Cieplak and Budkevich were sentenced to the death penalty, all the other defendants received lengthy sentences in the GULAG. The news of the sentences touched off enraged demonstrations throughout the Western world.

According to Zugger,

The Vatican, Germany, Poland, Great Britain, and the United States undertook frantic efforts to save the Archbishop and his chancellor. In Moscow, the ministers from the Polish, British, Czechoslovak, and Italian missions appealed 'on the grounds of humanity,' and Poland offered to exchange any prisoner to save the archbishop and the monsignor. Finally, on March 29, the Archbishop's sentence was commuted to ten years in prison, ... but the Monsignor was not to be spared. Again, there were appeals from foreign powers, from Western Socialists and Church leaders alike. These appeals were for naught: Pravda editorialized on March 30 that the tribunal was defending the rights of the workers, who had been oppressed by the bourgeois system for centuries with the aid of priests. Pro-Communist foreigners who intervened for the two men were also condemned as 'compromisers with the priestly servants of the bourgeoisie' ... Father Rutkowski recorded later that [Monsignor] Budkiewicz surrendered himself over to the will of God without reservation. On Easter Sunday, the world was told that the Monsignor was still alive, and Pope Pius XI publicly prayed at St. Peter's that the Soviets would spare his life. Moscow officials told foreign ministers and reporters that the Monsignor's sentence was just and that the Soviet Union was a sovereign nation that would accept no interference. In reply to an appeal from the rabbis of New York City to spare Budkiewicz's life, Pravda wrote a blistering editorial against 'Jewish bankers who rule the world' and bluntly warned that the Soviets would kill Jewish opponents of the Revolution as well. Only on April 4 did the truth finally emerge: the Monsignor had already been in the grave for three days. When the news came to Rome, Pope Pius fell to his knees and wept as he prayed for the priest's soul. To make matters worse, Cardinal Gasparri had just finished reading a note from the Soviets saying that 'everything was proceeding satisfactorily' when he was handed the telegram announcing the execution. On 31 March 1923, Holy Saturday, at 11:30 PM, after a week of fervent prayers and a firm declaration that he was ready to be sacrificed for his sins, Monsignor Constantine Budkiewicz had been taken from his cell and, sometime before the dawn of Easter Sunday, shot in the back of the head on the steps of the Lubyanka prison.
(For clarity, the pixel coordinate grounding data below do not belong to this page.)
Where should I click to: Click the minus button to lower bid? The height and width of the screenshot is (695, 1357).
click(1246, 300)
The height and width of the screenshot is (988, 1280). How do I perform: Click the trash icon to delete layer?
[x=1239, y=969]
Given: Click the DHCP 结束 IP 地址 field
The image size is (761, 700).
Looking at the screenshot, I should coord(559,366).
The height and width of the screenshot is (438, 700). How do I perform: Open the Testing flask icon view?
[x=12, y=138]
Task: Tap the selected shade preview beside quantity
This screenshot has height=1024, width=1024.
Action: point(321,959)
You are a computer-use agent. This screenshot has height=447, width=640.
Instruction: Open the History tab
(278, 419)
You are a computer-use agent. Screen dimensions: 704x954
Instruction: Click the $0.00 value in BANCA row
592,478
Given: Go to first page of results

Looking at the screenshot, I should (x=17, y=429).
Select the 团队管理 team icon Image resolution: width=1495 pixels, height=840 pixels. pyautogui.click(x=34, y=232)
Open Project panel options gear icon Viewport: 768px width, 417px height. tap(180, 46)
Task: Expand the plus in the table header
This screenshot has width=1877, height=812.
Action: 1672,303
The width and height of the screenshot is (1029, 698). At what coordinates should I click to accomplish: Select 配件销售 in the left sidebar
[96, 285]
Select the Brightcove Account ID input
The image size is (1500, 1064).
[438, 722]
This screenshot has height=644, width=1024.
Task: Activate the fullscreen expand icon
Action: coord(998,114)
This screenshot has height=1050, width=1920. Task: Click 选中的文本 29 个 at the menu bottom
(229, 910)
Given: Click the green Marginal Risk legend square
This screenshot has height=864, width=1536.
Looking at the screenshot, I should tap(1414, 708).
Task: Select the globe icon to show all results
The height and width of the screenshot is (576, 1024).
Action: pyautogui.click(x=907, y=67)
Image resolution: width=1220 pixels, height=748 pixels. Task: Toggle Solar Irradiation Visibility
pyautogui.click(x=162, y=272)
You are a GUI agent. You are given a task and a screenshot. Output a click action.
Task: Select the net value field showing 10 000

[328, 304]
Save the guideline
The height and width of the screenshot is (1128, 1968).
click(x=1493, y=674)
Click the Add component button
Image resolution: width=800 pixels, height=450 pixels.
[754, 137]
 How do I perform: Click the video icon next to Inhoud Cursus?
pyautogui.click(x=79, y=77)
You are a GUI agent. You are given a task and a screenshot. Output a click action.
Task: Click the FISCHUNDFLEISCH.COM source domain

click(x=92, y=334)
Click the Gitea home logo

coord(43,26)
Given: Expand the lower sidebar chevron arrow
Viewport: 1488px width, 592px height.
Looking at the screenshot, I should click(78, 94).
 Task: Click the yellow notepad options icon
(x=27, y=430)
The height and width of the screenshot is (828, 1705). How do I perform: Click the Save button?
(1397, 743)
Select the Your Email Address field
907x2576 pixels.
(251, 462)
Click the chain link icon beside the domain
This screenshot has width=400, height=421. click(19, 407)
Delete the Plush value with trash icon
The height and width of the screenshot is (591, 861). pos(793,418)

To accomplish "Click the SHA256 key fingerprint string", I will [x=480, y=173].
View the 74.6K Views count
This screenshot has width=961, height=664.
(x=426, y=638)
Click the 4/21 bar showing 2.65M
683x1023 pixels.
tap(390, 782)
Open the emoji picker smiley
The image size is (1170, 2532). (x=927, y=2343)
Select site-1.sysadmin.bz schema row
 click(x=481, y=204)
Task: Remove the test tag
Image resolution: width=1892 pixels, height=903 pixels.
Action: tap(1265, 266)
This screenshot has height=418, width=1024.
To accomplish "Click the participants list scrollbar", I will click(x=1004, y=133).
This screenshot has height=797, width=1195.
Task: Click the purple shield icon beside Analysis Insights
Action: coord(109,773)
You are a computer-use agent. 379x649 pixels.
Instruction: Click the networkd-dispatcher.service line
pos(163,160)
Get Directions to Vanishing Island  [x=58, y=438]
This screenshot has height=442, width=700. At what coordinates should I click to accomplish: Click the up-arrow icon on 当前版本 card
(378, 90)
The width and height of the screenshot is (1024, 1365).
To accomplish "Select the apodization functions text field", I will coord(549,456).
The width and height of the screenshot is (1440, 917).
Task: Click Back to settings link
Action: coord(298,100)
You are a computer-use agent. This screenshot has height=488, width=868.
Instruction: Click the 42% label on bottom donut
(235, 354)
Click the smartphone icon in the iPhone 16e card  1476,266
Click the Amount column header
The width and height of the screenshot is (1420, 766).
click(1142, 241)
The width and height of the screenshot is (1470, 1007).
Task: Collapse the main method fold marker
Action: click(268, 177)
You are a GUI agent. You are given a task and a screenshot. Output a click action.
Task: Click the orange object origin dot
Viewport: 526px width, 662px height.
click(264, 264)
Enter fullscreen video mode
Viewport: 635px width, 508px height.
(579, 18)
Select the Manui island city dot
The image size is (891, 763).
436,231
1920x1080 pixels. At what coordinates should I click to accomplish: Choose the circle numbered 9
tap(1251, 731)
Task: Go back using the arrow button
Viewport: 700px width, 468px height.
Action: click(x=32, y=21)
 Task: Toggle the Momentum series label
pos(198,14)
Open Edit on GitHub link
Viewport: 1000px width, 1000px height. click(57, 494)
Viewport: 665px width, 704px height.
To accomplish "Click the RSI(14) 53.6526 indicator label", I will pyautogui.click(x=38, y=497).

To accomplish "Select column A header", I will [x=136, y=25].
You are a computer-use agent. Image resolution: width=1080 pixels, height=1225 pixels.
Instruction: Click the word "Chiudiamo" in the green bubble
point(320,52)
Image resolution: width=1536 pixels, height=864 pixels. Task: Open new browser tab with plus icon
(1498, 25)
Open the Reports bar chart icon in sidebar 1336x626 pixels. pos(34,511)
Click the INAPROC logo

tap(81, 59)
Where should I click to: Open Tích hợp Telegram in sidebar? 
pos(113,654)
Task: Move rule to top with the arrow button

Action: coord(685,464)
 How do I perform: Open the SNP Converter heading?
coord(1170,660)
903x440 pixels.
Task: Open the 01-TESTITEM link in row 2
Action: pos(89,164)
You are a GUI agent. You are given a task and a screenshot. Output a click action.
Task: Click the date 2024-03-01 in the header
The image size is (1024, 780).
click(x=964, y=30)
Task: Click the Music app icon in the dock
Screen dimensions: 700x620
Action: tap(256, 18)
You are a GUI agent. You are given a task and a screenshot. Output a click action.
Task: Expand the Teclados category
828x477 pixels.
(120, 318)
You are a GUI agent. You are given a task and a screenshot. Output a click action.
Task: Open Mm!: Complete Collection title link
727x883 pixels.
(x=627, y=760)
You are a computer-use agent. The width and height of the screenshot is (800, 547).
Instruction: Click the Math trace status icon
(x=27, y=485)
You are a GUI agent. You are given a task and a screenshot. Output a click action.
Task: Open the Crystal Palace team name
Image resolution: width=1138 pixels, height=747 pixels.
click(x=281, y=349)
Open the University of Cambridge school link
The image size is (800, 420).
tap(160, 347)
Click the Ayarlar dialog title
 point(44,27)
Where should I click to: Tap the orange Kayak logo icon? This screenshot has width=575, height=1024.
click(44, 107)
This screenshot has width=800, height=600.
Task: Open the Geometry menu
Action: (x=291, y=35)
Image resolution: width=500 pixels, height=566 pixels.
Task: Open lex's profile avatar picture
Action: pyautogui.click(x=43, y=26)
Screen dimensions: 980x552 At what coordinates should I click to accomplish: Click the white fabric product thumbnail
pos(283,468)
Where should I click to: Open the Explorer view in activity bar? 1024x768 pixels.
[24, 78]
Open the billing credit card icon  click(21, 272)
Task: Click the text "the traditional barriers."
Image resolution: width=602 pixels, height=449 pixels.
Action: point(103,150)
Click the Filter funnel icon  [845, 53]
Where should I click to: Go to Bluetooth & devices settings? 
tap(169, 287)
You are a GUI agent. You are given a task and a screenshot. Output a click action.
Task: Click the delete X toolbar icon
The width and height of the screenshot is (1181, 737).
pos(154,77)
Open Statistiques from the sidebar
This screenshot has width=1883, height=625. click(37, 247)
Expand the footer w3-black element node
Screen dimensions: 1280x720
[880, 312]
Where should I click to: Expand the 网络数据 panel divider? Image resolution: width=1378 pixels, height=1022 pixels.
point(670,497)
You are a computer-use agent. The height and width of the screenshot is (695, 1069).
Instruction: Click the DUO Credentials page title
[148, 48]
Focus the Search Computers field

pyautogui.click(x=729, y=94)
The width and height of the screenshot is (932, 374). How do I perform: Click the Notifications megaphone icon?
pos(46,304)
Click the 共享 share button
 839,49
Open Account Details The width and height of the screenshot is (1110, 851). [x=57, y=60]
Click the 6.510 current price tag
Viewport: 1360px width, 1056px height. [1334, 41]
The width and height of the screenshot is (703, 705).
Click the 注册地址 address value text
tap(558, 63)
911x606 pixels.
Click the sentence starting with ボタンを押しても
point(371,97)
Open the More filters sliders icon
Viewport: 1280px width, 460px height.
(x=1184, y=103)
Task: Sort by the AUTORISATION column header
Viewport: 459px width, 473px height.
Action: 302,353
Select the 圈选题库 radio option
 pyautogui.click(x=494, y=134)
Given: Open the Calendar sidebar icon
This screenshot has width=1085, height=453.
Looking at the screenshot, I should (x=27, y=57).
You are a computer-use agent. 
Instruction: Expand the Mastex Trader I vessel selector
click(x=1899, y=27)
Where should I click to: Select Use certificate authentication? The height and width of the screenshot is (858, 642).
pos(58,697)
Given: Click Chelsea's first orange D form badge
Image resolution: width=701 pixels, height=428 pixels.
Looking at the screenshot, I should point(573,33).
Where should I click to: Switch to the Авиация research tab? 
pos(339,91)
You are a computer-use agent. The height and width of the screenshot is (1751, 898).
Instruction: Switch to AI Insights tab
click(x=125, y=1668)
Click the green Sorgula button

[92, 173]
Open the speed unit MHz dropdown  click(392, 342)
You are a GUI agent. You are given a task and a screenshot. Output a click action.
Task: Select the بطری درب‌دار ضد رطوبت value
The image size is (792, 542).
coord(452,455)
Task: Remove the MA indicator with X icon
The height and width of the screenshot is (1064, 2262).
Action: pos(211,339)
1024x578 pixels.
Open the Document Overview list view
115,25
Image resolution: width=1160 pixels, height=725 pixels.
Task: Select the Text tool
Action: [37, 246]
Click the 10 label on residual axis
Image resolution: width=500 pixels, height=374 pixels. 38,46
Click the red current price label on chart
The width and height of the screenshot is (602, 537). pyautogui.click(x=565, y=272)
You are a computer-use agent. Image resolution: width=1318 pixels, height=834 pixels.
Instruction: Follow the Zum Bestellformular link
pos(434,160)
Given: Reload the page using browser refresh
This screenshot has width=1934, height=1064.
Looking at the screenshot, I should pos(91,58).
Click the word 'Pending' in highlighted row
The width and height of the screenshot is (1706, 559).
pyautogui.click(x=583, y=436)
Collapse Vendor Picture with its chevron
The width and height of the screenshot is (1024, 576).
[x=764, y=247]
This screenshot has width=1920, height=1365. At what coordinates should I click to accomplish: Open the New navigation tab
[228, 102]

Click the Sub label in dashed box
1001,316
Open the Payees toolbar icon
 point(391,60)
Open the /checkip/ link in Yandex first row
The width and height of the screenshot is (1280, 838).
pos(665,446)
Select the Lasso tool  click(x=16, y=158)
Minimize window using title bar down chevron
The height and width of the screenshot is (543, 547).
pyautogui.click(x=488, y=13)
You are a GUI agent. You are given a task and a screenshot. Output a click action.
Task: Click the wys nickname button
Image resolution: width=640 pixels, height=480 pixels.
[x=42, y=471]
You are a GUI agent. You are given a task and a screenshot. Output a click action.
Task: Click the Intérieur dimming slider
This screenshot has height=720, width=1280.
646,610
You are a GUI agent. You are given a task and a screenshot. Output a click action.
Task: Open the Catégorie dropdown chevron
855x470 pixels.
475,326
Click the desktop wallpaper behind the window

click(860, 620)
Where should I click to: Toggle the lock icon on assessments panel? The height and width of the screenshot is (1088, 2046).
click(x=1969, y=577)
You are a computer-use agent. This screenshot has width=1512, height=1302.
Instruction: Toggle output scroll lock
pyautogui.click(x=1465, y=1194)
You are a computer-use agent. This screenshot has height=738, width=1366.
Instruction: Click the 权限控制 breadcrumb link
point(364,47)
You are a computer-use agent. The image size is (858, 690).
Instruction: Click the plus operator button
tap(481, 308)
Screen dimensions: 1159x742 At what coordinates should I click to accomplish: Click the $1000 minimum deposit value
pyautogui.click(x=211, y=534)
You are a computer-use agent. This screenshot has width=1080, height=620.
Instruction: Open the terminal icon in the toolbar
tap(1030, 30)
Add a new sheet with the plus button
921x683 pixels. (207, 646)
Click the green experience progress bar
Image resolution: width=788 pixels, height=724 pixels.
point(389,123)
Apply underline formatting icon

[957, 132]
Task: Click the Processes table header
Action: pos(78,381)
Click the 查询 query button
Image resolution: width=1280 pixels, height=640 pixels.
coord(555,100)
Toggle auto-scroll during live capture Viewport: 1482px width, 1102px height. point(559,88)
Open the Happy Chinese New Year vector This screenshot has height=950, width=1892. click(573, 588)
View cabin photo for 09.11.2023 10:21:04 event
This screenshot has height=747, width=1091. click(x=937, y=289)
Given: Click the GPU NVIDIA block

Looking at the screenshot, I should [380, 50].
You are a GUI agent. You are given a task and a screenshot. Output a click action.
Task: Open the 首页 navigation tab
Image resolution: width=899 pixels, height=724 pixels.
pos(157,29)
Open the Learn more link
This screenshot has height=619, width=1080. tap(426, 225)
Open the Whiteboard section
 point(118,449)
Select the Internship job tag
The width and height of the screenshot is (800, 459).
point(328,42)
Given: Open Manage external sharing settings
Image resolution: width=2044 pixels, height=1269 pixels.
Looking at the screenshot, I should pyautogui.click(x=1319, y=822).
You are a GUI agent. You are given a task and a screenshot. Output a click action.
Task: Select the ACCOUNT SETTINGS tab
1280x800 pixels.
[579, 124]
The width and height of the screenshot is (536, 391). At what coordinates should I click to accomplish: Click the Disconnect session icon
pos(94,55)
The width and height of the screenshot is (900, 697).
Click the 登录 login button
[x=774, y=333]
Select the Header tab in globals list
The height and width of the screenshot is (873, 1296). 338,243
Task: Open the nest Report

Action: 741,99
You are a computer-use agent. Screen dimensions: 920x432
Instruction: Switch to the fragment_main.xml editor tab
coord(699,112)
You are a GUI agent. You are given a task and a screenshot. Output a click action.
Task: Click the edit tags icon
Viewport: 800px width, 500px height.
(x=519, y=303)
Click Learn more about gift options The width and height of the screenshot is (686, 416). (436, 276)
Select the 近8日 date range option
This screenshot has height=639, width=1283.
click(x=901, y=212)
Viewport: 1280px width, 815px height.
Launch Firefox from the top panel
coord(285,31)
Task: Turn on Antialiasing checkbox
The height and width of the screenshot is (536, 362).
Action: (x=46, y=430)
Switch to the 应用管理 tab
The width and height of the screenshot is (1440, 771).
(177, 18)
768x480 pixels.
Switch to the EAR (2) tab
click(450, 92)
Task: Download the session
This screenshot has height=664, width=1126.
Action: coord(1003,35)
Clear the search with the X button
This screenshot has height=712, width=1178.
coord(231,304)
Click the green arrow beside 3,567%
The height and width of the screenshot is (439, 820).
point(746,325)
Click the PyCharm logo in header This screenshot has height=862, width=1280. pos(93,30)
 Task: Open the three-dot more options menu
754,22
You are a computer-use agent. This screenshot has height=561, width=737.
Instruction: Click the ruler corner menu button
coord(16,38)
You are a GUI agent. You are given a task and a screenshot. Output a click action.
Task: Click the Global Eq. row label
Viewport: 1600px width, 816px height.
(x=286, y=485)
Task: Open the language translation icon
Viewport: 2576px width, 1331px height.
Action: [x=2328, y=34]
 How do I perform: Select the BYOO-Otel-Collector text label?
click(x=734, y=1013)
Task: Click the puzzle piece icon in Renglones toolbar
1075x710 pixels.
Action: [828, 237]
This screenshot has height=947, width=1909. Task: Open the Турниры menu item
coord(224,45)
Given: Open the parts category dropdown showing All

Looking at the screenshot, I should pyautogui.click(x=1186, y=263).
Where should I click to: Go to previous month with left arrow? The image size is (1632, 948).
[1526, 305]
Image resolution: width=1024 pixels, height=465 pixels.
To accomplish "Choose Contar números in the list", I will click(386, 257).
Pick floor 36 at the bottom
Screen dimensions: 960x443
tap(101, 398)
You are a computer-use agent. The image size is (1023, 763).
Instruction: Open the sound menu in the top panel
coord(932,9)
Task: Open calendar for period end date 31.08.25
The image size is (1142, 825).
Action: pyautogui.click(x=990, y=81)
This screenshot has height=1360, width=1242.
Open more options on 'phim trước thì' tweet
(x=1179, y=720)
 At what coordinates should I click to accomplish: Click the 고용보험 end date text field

==Release and later life==
Under international pressure, Cieplak was released from prison and deported to the Second Polish Republic in 1924. After reaching Poland, he left for Rome and then to the United States. He began his tour of the United States in 1925. During that time, "he visited 375 parishes and 800 institutions in 25 dioceses." He visited with Chicago's Polish Community at St. Hyacinth Basilica. On 10 November 1925, he arrived in Passaic, New Jersey. He visited the Polish community of Syracuse, New York in early 1926, where he spoke to the parishioners of Sacred Heart Church. He fell ill with pneumonia and influenza in Passaic on February 10, 1926, and died there at St. Mary's Hospital on February 17, 1926. His remains were later transferred to the cathedral in Vilnius, Lithuania.

In 1925 Cieplak was nominated to serve as the Archbishop of Wilno (Vilnius), but he died before he was able to assume the position. He was interred in the Vilnius Cathedral.

==Veneration==
Since 1952 the Catholic Church is considering the beatification of Cieplak.